Eurobloat #0071 • March 2016
March 2016 was the month the Union outsourced its borders to Ankara, spent a fortune doing it, and then went back to fretting about gas hobs and prospectuses. A vintage month: the open-borders project quietly admitting it could not manage its own openness.
Folly of the Month: Six billion euros for Ankara to mind the gate
On 18 March the European Council and Turkey announced their statement: every irregular migrant crossing to the Greek islands would be returned to Turkey, and for each Syrian sent back another would be resettled from Turkey into the EU. The price was up to six billion euros, accelerated visa liberalisation, and renewed talk of Turkish accession. So the Union that had spent a year lecturing member states about solidarity and the moral duty of open doors discovered that the only way to stop the chaos was to pay President Erdogan to hold the gate shut. Stopping the flow was the sensible part. Doing it by handing billions and visa-free travel to a government with a deteriorating record on press freedom, and pretending a "statement" was not a treaty so as to dodge parliamentary scrutiny, was pure Brussels.
1. Parliament finally tells the tobacco lobby to clear off
On 9 March MEPs voted by 414 to 214 to ask the Commission not to renew its anti-smuggling deal with Philip Morris International when it expired in July. A rare outbreak of sense, slightly undercut by the fact that the Commission had been cosy enough with a tobacco giant to need telling.
2. The Commission is shocked that shops set their own prices
On 18 March the competition directorate published the first findings of its e-commerce sector inquiry and announced, gravely, that geo-blocking was "widespread", with 38 percent of retailers and 68 percent of content providers treating customers differently by country. A continent of separate markets, languages, taxes and rights treats its customers differently by country. Hold the front page.
3. Your tax return, now shared continent-wide
On 8 March member states agreed that tax authorities would automatically swap country-by-country reports on multinationals, the next slab of the anti-tax-avoidance package.

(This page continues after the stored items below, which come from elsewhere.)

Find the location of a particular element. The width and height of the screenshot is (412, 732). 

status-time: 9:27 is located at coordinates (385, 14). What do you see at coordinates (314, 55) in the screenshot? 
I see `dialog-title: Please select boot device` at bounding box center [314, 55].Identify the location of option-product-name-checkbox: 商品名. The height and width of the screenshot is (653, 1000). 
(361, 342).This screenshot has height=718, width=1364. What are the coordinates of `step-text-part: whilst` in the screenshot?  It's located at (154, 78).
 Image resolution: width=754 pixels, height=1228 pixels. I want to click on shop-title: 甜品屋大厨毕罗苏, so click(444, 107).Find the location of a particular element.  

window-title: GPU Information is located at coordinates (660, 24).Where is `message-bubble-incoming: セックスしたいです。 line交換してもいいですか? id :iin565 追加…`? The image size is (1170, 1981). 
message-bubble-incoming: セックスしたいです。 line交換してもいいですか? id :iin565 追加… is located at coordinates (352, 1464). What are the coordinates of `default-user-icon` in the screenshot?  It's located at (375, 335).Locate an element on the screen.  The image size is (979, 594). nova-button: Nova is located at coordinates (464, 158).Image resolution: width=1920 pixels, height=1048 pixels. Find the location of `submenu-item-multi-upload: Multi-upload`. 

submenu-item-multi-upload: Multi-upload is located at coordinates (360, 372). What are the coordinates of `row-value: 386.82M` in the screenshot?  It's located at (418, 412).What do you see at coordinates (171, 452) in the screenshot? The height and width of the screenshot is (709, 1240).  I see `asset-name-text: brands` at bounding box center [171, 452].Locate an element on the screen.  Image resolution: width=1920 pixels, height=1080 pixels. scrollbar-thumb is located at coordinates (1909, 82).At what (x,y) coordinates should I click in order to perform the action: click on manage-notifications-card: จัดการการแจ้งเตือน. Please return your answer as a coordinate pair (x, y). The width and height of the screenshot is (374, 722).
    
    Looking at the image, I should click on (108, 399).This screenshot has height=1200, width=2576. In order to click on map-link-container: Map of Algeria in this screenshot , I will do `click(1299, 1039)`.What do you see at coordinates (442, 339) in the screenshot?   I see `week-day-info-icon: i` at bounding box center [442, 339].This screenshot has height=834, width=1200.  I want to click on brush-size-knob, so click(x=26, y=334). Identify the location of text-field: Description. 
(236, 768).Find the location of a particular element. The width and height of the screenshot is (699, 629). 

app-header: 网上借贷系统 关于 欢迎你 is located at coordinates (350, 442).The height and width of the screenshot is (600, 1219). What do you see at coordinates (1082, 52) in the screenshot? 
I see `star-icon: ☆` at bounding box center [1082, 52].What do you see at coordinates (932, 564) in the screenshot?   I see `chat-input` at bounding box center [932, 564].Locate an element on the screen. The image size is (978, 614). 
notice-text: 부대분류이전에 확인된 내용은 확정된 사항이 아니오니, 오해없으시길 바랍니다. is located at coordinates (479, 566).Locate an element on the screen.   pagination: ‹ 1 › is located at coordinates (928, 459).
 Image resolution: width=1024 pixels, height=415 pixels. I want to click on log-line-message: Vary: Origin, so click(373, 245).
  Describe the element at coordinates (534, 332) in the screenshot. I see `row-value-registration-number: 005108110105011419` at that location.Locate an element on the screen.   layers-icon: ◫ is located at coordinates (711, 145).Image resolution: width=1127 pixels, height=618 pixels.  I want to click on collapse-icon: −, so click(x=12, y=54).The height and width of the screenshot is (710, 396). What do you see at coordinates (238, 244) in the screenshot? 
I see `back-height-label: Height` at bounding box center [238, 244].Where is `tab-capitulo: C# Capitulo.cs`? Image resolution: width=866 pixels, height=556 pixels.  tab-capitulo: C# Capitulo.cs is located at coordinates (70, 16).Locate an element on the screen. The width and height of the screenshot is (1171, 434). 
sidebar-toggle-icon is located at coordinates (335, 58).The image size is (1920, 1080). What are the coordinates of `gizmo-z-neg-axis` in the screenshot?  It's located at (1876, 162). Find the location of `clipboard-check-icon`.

Billed as catching the big fish, it is mostly another pipe pumping national data into the Brussels machine, with the harmonisation of tax always one report closer.
4. Eleven parliaments say no, and Brussels says yes anyway
On 8 March the Commission proposed rewriting the Posting of Workers Directive around the slogan "equal pay for equal work at the same place", a tidy way of pricing eastern firms out of western markets. Eleven national parliaments, from Poland to Denmark, filed reasoned objections and triggered the rare "yellow card" for breaching subsidiarity. On 20 June the Commission looked at this revolt of the member states, decided it knew better, and kept the proposal exactly as it was.
5. Regulation 2016/426: the great gas-appliance emergency
On 9 March the Parliament and Council adopted Regulation (EU) 2016/426 on appliances burning gaseous fuels, repealing the 2009 directive that had governed your hob and boiler perfectly adequately. Somewhere a citizen lay awake worrying that grills across twenty-eight countries were not yet harmonised. Brussels heard that citizen.
6. One animal health law to rule them all
March also delivered Regulation (EU) 2016/429, the new Animal Health Law, adopted on 9 March to pull the rules on every beast in the Union into a single centralised code. Hundreds of pages so that a sick chicken in one member state can be governed by exactly the same article as a sick chicken in another. Subsidiarity, mourned by all, attended by none.
7. A Global Strategy, because the migration one went so well
On 16 March High Representative Mogherini presented her progress on a forthcoming "Global Strategy for Foreign and Security Policy", calling for an "upgrade" of common European instruments because national policies "were not working". The body that had just paid Turkey to run its border concluded that the answer to its failures was, inevitably, more Europe.
8. Privacy Shield: the lawyers are not convinced
On 17 March the Parliament's civil liberties committee held a hearing on the draft EU-US Privacy Shield, the hasty replacement for the Safe Harbour deal struck down by the Court. The chair of the EU data protection authorities, Isabelle Falque-Pierrotin, was warning at the same time that bulk collection was the key issue and that the deal still left the door open to collection that was "massive and indiscriminate". A surveillance fix that does not fix the surveillance: the rare overreach Brussels could not simply wave through.
9. Steel, China and the fifteen-year fudge
On 16 March the Commission published a communication on saving the steel industry, conceding that Chinese overcapacity alone ran to some 350 million tonnes, almost double the Union's entire annual output, while cheap imports battered European mills. Yet on the central question, whether to grant Beijing "market economy status" and blunt its own anti-dumping tools, the Union prepared to spend the rest of the year agonising rather than simply protecting its industry. The single trade policy that was meant to give Europe clout produced mainly a communication and more delay.